Records for the exercise =
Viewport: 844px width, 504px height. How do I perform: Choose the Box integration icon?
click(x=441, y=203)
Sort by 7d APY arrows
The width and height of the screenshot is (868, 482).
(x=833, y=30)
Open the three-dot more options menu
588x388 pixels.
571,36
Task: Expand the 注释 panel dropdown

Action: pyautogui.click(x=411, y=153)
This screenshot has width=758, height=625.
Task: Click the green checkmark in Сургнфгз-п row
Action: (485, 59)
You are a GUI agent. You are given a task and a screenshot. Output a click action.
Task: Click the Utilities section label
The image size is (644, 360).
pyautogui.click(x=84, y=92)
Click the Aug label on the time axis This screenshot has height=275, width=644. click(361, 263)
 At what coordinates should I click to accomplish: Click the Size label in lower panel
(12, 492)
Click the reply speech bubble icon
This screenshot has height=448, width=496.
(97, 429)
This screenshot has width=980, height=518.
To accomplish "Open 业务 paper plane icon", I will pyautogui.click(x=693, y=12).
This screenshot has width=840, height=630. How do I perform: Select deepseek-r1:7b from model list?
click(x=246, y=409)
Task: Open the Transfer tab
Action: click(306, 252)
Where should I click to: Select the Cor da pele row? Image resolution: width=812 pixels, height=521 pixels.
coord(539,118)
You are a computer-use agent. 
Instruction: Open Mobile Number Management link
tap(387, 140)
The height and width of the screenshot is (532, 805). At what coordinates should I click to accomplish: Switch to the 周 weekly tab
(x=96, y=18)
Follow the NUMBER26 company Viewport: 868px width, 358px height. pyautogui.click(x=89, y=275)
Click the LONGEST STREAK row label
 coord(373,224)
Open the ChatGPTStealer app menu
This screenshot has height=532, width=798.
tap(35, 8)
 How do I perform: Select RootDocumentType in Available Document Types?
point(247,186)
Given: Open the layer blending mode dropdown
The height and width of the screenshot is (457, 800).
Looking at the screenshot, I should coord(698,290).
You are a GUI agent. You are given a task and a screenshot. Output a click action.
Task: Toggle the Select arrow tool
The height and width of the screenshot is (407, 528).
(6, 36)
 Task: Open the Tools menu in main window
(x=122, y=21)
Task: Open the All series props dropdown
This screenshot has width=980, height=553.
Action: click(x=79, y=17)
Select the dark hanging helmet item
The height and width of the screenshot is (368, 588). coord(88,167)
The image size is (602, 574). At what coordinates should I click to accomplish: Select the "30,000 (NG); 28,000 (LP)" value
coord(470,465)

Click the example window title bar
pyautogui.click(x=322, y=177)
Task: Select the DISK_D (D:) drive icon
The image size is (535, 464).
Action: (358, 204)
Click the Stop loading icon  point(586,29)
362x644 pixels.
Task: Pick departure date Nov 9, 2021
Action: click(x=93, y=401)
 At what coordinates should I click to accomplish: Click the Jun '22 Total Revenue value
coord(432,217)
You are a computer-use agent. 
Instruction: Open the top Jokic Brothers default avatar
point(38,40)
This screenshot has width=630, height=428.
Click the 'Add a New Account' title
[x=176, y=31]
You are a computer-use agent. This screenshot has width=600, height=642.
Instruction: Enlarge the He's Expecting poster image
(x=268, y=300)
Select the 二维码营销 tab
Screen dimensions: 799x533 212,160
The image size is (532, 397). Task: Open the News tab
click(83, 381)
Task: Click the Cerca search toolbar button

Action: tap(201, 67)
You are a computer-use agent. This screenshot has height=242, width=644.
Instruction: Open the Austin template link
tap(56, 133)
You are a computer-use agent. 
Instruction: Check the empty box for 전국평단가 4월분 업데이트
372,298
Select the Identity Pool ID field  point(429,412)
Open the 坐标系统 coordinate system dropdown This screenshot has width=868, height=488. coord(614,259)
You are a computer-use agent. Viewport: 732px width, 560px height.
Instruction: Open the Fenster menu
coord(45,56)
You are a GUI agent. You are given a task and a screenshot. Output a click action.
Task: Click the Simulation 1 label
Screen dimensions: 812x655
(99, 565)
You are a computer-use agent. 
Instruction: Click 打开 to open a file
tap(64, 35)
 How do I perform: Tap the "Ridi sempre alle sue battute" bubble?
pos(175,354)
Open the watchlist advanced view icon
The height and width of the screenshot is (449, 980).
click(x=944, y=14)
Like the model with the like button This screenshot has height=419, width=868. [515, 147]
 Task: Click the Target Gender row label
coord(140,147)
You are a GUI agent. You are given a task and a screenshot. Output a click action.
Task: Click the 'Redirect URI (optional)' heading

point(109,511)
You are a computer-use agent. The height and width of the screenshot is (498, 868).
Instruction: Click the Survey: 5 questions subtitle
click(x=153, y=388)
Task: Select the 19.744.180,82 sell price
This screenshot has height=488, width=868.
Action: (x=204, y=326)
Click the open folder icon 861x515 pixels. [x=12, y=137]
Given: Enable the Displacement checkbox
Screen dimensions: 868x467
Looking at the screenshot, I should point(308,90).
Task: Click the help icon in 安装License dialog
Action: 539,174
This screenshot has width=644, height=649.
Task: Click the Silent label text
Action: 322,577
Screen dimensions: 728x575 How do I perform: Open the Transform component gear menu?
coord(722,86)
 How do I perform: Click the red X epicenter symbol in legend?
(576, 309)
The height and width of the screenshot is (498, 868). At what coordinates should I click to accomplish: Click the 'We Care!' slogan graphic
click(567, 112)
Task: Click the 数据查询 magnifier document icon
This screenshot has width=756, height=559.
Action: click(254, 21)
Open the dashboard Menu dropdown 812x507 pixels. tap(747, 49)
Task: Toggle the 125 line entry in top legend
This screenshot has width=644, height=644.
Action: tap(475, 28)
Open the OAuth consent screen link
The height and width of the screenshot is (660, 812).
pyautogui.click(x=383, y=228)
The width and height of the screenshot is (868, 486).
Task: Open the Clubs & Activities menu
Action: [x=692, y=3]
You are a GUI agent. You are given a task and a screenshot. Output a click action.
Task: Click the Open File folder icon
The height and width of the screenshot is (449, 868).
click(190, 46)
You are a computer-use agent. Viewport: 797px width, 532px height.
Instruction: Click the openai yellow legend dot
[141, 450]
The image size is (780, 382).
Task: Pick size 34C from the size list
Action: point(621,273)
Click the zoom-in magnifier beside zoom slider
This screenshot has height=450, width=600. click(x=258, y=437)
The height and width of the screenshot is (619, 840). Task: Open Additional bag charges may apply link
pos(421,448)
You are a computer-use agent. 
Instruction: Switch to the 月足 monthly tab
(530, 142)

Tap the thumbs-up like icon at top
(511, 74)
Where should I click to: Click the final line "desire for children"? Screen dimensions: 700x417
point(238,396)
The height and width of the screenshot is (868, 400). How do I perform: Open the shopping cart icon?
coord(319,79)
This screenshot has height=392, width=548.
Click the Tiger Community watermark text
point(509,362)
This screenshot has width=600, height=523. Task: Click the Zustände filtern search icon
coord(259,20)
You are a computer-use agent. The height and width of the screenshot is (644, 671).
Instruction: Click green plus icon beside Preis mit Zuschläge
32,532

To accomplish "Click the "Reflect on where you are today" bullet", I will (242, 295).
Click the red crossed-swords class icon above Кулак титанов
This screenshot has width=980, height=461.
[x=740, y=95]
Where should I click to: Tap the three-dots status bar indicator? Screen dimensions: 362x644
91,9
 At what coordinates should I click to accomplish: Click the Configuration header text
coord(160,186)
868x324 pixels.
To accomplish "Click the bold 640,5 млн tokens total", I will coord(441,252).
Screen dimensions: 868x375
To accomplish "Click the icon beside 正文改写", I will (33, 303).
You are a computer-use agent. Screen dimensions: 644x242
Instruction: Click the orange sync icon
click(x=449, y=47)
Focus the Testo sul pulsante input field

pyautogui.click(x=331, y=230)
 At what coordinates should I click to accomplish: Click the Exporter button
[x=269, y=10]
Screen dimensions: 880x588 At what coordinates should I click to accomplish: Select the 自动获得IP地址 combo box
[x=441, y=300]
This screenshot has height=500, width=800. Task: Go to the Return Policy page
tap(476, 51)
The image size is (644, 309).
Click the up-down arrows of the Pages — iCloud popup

Activity =
Retype, exactly and in full, the lines above from the one containing "Open the dashboard" through the one containing "Task: Toggle the 125 line entry in top legend".

Solution for this problem =
Open the dashboard Menu dropdown 812x507 pixels. tap(747, 49)
Task: Toggle the 125 line entry in top legend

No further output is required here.